Phase 3: Moving bottom navigation to Flutter

Once we migrated all of our bottom navigation views to Flutter, we moved the entire bottom navigation to Flutter, which made life easier for us. We also a visible performance improvement in app load time, tab switching, and navigation. In this approach, Flutter is handling the navigation for all of its screens, and in case you want to navigate from a Flutter to an RN screen, it is managed via react native. 

There is also another scenario such as:

 Flutter → React Native → Flutter 

For this scenario, we had to keep another flutter engine and view ready to be presented. Having a second Flutter Engine/View allowed us to maintain the navigation stack without worrying about the top Flutter View.

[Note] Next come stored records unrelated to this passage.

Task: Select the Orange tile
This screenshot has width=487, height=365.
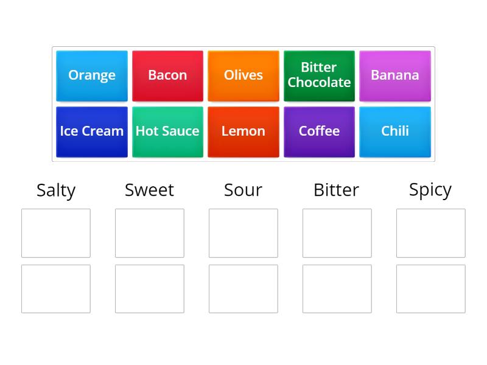Action: [91, 75]
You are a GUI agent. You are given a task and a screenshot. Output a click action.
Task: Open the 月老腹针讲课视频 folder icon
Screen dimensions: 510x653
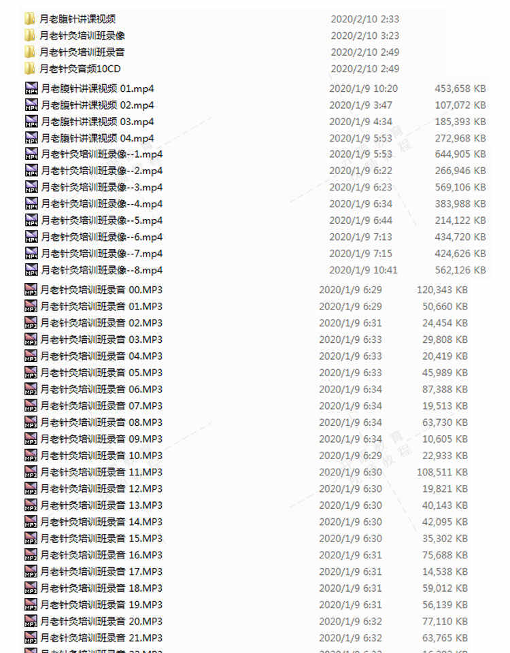click(29, 19)
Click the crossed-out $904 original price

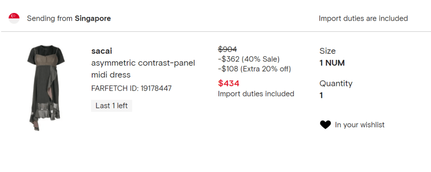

Phase 4: Running the app! 

Our final goal in Phase 4 is to run the entire app in a Flutter shell, as having both RN and Flutter running together adds a performance overhead on the app launch time and memory usage and also leads to a higher app size. 

As we did not have an option to build the entire app from scratch in Flutter, our best bet was to introduce Flutter in our existing RN app. If we hadn’t moved ahead with this approach, we would have preferred to build a fresh flutter app, mainly due to the fact it's simpler and more predictable.

Summing Up

We did face some hurdles while rendering both Flutter and RN in the same view hierarchy. Considering this type of use case is not supported officially, you are on your own when you are trying to solve some random bugs/crashes which appear while developing. If you do opt in for a hybrid approach, you should have an end goal in mind, which is to eventually move to a pure flutter app.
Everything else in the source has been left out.